#### Task inputs:
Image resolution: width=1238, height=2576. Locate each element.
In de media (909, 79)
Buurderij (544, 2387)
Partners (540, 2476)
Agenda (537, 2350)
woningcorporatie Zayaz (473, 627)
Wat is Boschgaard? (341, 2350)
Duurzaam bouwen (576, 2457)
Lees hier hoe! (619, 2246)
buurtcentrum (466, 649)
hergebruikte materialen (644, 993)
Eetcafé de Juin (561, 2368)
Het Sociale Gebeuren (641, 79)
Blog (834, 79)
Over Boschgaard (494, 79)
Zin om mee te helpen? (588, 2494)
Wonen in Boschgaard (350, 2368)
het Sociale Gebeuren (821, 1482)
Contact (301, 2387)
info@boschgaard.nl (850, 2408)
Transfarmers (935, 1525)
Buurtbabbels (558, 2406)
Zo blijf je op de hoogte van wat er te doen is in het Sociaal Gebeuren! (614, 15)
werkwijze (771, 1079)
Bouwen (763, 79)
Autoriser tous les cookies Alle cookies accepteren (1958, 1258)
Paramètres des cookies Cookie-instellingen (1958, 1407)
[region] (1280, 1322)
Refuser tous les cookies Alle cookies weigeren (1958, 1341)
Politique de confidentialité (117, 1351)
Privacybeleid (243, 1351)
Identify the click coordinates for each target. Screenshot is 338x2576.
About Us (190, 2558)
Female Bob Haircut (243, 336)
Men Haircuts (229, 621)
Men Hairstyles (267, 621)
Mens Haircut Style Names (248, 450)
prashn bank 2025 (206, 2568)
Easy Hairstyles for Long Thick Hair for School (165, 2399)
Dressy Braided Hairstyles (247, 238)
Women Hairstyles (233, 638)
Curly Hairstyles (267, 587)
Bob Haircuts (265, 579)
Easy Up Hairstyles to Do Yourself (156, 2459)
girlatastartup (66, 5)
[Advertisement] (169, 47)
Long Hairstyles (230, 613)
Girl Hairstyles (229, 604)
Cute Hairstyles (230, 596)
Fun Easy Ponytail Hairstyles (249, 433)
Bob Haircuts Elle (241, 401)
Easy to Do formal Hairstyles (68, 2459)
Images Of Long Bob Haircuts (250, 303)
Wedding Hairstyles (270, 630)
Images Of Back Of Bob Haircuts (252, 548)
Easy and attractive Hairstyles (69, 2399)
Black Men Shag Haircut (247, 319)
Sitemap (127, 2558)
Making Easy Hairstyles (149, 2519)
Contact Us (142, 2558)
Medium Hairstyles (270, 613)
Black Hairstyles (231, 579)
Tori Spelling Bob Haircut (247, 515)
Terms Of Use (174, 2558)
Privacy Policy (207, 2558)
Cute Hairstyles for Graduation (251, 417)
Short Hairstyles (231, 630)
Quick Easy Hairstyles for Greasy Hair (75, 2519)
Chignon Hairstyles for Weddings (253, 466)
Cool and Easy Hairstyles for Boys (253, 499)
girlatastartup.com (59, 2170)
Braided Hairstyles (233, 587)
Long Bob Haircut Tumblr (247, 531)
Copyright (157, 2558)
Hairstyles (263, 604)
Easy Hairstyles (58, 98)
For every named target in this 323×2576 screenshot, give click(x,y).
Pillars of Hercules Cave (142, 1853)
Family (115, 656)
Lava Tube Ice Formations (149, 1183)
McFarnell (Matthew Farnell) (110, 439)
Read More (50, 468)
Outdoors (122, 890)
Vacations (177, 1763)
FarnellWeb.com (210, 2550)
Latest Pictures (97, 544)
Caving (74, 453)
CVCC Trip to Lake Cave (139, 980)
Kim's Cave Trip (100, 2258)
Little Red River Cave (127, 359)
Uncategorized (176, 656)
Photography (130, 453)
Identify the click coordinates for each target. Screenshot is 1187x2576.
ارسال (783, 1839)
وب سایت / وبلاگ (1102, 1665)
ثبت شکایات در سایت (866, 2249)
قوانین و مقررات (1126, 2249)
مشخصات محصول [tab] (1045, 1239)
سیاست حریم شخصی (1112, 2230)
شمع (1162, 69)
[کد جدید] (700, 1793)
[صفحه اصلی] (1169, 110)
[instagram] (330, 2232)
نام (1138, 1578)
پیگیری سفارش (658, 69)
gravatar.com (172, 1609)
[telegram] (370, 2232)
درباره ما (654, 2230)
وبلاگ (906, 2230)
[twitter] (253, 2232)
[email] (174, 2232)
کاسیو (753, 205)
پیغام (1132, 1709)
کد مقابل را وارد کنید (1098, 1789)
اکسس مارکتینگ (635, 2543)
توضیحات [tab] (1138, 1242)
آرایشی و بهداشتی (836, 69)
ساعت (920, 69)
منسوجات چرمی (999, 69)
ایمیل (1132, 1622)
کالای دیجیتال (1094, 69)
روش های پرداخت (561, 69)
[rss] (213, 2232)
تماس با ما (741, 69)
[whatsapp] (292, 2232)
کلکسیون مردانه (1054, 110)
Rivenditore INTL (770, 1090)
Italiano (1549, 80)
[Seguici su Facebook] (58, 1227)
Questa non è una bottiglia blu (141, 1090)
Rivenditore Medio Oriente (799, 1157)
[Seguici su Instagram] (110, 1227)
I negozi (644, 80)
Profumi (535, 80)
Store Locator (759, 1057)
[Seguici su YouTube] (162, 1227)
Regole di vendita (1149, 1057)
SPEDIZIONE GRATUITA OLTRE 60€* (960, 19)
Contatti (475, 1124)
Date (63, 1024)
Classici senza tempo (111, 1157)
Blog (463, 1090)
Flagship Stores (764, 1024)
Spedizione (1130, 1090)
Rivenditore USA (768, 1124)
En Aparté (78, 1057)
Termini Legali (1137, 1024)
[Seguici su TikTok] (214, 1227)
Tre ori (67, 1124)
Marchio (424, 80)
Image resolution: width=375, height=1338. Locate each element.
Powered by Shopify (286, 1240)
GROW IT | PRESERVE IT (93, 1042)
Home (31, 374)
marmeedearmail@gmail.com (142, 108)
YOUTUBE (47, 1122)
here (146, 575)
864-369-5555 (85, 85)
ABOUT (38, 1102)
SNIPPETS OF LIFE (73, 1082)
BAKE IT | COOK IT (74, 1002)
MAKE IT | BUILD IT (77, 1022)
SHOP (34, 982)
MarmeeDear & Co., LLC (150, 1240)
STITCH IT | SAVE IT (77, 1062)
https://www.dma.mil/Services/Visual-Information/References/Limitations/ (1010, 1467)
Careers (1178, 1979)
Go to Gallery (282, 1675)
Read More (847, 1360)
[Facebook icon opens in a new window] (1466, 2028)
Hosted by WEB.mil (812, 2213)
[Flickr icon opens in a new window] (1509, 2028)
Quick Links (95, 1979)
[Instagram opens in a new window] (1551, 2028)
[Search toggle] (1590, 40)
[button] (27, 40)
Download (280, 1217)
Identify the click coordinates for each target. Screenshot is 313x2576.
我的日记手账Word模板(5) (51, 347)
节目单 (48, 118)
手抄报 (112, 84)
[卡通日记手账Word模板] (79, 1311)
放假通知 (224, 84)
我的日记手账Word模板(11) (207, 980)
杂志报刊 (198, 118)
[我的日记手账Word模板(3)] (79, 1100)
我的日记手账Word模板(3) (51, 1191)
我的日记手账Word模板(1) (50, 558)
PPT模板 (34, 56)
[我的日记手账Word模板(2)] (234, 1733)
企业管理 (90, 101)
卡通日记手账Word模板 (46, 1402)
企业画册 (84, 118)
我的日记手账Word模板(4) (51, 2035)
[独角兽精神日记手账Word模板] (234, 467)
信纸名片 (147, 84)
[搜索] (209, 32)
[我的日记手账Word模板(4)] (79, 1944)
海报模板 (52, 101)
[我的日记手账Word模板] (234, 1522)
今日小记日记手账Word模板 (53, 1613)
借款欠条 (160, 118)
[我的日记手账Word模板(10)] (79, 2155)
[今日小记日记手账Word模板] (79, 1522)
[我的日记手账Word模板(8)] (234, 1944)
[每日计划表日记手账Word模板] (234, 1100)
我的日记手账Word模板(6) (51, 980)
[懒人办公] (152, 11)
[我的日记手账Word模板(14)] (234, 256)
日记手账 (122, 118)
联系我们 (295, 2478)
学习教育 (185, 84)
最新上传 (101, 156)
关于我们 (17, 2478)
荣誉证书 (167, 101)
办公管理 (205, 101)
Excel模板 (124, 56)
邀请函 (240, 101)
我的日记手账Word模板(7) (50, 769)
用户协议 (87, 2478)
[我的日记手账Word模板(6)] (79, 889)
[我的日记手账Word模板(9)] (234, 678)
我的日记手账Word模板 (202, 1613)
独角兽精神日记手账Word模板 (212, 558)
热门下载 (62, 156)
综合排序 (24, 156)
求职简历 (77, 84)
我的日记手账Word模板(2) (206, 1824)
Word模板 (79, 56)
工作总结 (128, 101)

#### To do:
Taking the entries above, print exactly the lines starting at the line with "Sitemap (127, 2558)" and ending at the line with "کد مقابل را وارد کنید (1098, 1789)", both included.

#### Problem solution:
Sitemap (127, 2558)
Making Easy Hairstyles (149, 2519)
Contact Us (142, 2558)
Medium Hairstyles (270, 613)
Black Hairstyles (231, 579)
Tori Spelling Bob Haircut (247, 515)
Terms Of Use (174, 2558)
Privacy Policy (207, 2558)
Cute Hairstyles for Graduation (251, 417)
Short Hairstyles (231, 630)
Quick Easy Hairstyles for Greasy Hair (75, 2519)
Chignon Hairstyles for Weddings (253, 466)
Cool and Easy Hairstyles for Boys (253, 499)
girlatastartup.com (59, 2170)
Braided Hairstyles (233, 587)
Long Bob Haircut Tumblr (247, 531)
Copyright (157, 2558)
Hairstyles (263, 604)
Easy Hairstyles (58, 98)
For every named target in this 323×2576 screenshot, give click(x,y).
Pillars of Hercules Cave (142, 1853)
Family (115, 656)
Lava Tube Ice Formations (149, 1183)
McFarnell (Matthew Farnell) (110, 439)
Read More (50, 468)
Outdoors (122, 890)
Vacations (177, 1763)
FarnellWeb.com (210, 2550)
Latest Pictures (97, 544)
Caving (74, 453)
CVCC Trip to Lake Cave (139, 980)
Kim's Cave Trip (100, 2258)
Little Red River Cave (127, 359)
Uncategorized (176, 656)
Photography (130, 453)
Identify the click coordinates for each target. Screenshot is 1187x2576.
ارسال (783, 1839)
وب سایت / وبلاگ (1102, 1665)
ثبت شکایات در سایت (866, 2249)
قوانین و مقررات (1126, 2249)
مشخصات محصول [tab] (1045, 1239)
سیاست حریم شخصی (1112, 2230)
شمع (1162, 69)
[کد جدید] (700, 1793)
[صفحه اصلی] (1169, 110)
[instagram] (330, 2232)
نام (1138, 1578)
پیگیری سفارش (658, 69)
gravatar.com (172, 1609)
[telegram] (370, 2232)
درباره ما (654, 2230)
وبلاگ (906, 2230)
[twitter] (253, 2232)
[email] (174, 2232)
کاسیو (753, 205)
پیغام (1132, 1709)
کد مقابل را وارد کنید (1098, 1789)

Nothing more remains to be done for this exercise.